To be considered real-time, an operating system must have a known maximum time for each of the operations that it performs. Operating systems that can absolutely guarantee a maximum time for these operations are called hard real-time, while operating systems that can only guarantee a maximum most of the time are considered soft real-time. The idea is that in a hard real-time system, the completion of an operation after its deadline is considered useless, and in the most non-permissive of systems, for instance car brakes, missed deadlines constitute system failure. In contrast, a soft real-time system can handle lateness, usually by pausing processes based on some execution priority scheme.
Most operating systems allow programmers to specify a priority for the overall application and even for different tasks within the application, called threads. These priorities are handled by the operating system’s scheduler, which decides how to allocate system resources when many tasks need to be executed more or less simultaneously and whether or not to interrupt a task when those with higher priority are waiting.

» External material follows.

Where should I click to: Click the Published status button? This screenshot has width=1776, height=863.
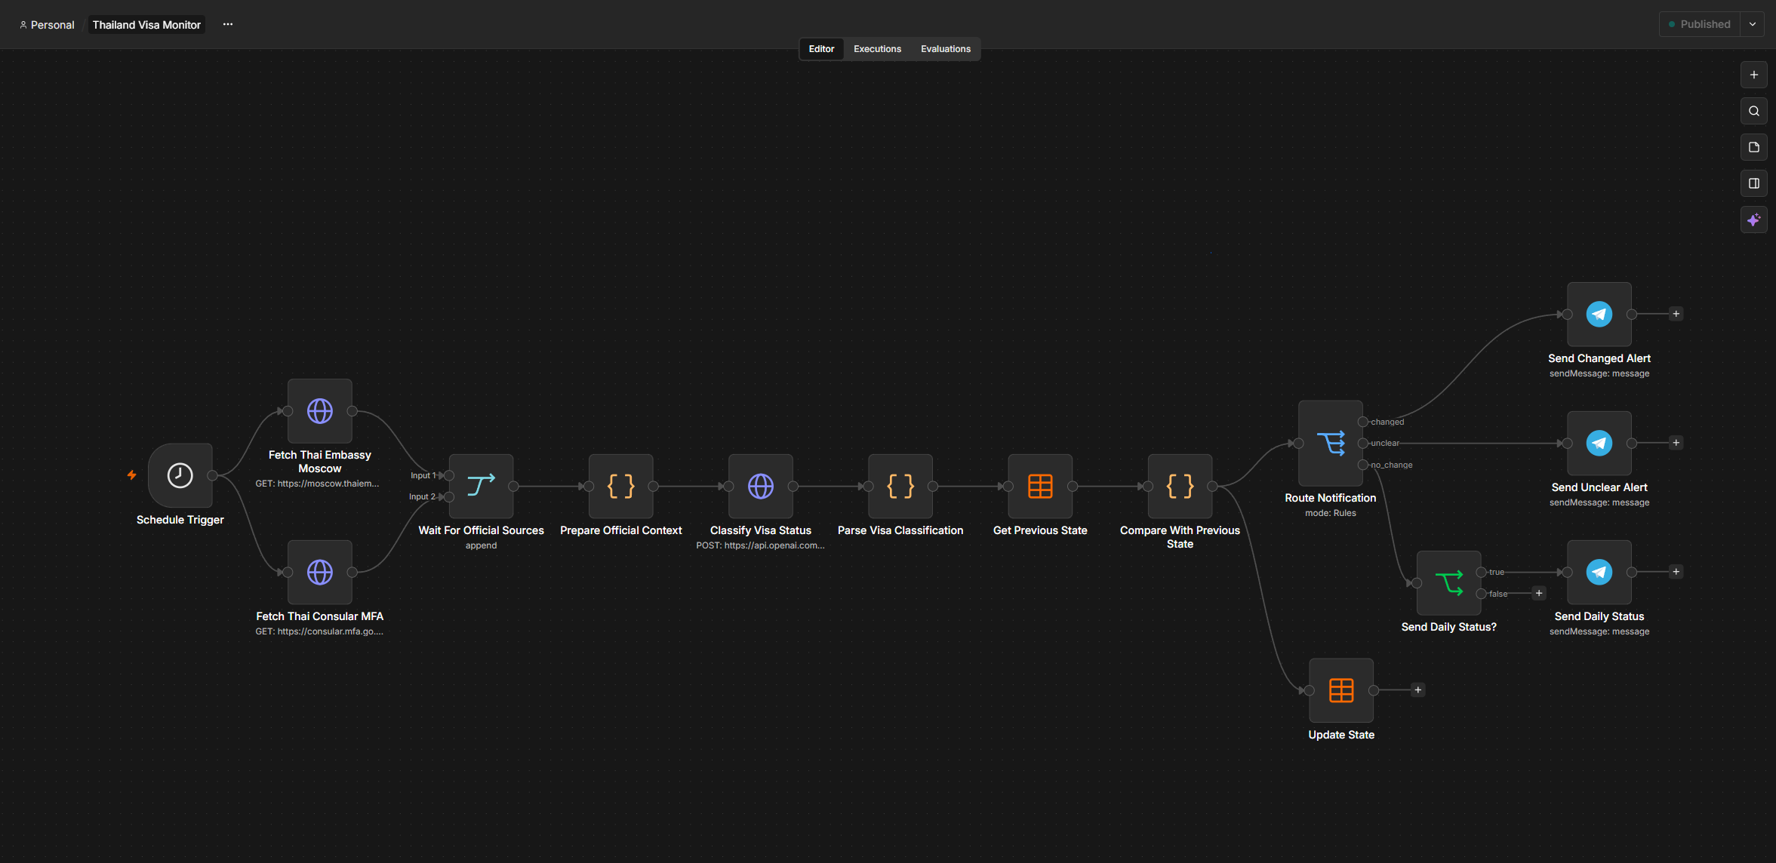coord(1700,24)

In practice, general-purpose operating systems, such as Microsoft Windows, are optimized to run a variety of applications and processes simultaneously. Windows uses system interrupts to distribute processor time between different tasks that must access the same shared resources. Standard Linux does the same. It can be made to run in real-time, though, by inserting a small high-priority, real-time microkernel between the hardware and standard Linux kernel. The microkernel’s scheduler traps any software-related system interrupts that would otherwise preempt system resources from any real-time tasks it executes, thereby guaranteeing that real-time tasks are not interrupted and execute with higher priority than normal Linux processes. RTXI uses a real-time thread for actual process control and a non-realtime thread handled by standard Linux for the graphical user interface.
A real-time process control system must constantly process a set of inputs and produce a set of outputs. Real-time applications must be carefully programmed to ensure that the total amount of time spent accessing the hardware, sampling the inputs, computing the outputs, and interacting with any user interface is no longer than the specified cycle time.

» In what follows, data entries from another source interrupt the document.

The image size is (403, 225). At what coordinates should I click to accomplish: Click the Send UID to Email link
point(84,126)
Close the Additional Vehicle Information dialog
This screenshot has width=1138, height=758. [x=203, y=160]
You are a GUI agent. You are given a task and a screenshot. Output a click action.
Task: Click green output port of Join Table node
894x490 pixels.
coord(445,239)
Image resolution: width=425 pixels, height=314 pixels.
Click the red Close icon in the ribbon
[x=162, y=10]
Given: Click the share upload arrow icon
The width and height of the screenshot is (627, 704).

Xenomai provides several benchmark tests for system latencies. RTXI also has a Performance Measurement module that determines average and worst case real-time performance within RTXI. Maximal performance depends mostly on the motherboard and supporting chipset, not as much on processor speed. Instead, the processor determines the complexity of the models the system can solve within the constraints of some underlying real-time computation rate. Faster processors allow more instructions to be executed per computational cycle. For example, a complex model may require too much computation to work on a 200MHz machine, but will run at 20kHz on a 2GHz machine, even though a much simpler model runs at 50kHz on both. A slower processor simply cannot execute instructions in complex models quickly enough.

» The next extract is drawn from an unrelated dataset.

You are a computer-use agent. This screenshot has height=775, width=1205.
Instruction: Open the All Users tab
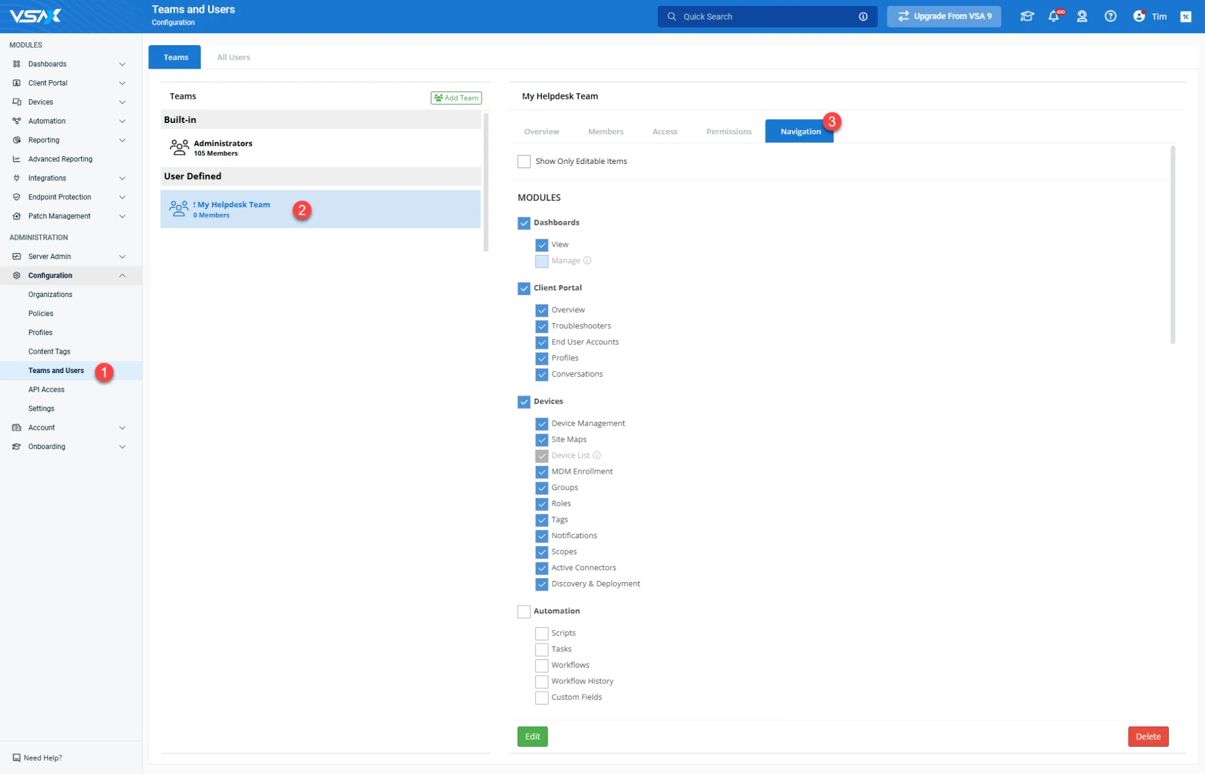(x=233, y=57)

The ‘speed’ of a platform usually refers to three attributes: time step, jitter, and latency. The time step is the target period of the system. Ideally, this value would be infinitesimal so that we would be able to acquire and output all possible frequencies; however, that cannot be realized in practice because a set amount of processing time is needed for input-output calculations. This set time provides a lower bound for overall computation time, but systems get pulled away from it due to the costs mentioned earlier. Essentially, the actual observable time step is a random variable centered about a mean target time step. The second term, jitter, describes the variation around the mean, and is a direct result of the non-deterministic nature of modern computer architectures (e.g. cache misses, bus contention, and super-scalar execution). Typically, solutions based on general purpose operating systems will always suffer from high levels of jitter because the underlying system is designed to distribute clock cycles fairly among many competing processes. Latency, the time between receiving an input and updating the corresponding physical output channel roughly determines the lower bound on time step. Latency exists because it takes a finite amount of time to perform analog to digital conversion, do some computation, and convert back from digital to analog.